J’eus un rêve ; — un château de forme colossale
M’apparut, vaporeux, plein d’étranges clartés ;
Dans ses appartements, vertigineux dédale,
Chatoyante cohue, erraient les invités !
Dames et chevaliers, livides d’épouvante,
Criaient, cherchant l’issue en se tordant les mains,
Quand moi-même, entraîné par leur foule mouvante,
Un courant m’emporta dans ce chaos d’humains.

Soudain je me vois seul, et, frémissant de crainte,
Sans comprendre comment tous avaient disparu,
Je parcours en tous sens le fuyant labyrinthe,
Seul, en mon désespoir à chaque pas accru.
Mes deux pieds sont de plomb ; — trouverai-je l’issue ?
Je marche en tâtonnant, fou d’angoisse et d’effroi.
Lorsque la porte enfin dans l’ombre est aperçue
Je veux la franchir, — Dieu ! qu’ai-je vu devant moi !

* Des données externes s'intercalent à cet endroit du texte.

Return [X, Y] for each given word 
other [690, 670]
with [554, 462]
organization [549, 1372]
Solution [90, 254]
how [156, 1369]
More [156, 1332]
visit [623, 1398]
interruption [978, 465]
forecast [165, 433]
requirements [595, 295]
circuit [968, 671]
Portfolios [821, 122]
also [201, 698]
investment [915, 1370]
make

Ma bien-aimée est là qui m’en défend l’approche,
Triste et l’air soucieux ; — un geste de sa main,
— Est-ce avertissement, ou bien est-ce reproche ? —
Me fait signe et m’exhorte à rebrousser chemin.
De ses regards sortait une étrange lumière,
Qui soudain fascina mon cœur émerveillé ;
Pendant que je tremblais sous leur charme sévère,
Et cependant si plein d’amour,… je m’éveillai.


LXI


Seul avec mon chagrin, j’arpentais à minuit
Le bois sombre où dormaient tous les arbres sans bruit ;
Je les ai réveillés de ma voix indiscrète ;
— De pitié tous, ensemble, ils hochèrent la tête.


LXII


Aux Quatre-Chemins on enterre
Tous ceux qui tranchèrent leurs jours ;
Là pousse une fleur solitaire,
La rieur des damnés sans secours.

Dans la froideur de la nuit brune,
Debout, j’y pleurais tristement ;
La fleur bleue, au clair de la lune.
De loin m’a souri doucement.


LXIII


Partout où je vais, traînant ma détresse,
De spectres affreux, je marche escorté,
Depuis qu’ont mes jours, ô chère maîtresse,
Perdu de tes yeux la douce clarté

Étoiles d’amour, vos charmes propices
Ont fui sans retour mes sombres ennuis ;
Je vois à mes pieds de noirs précipices,
— Prends moi pour jamais, vieux gouffre des nuits.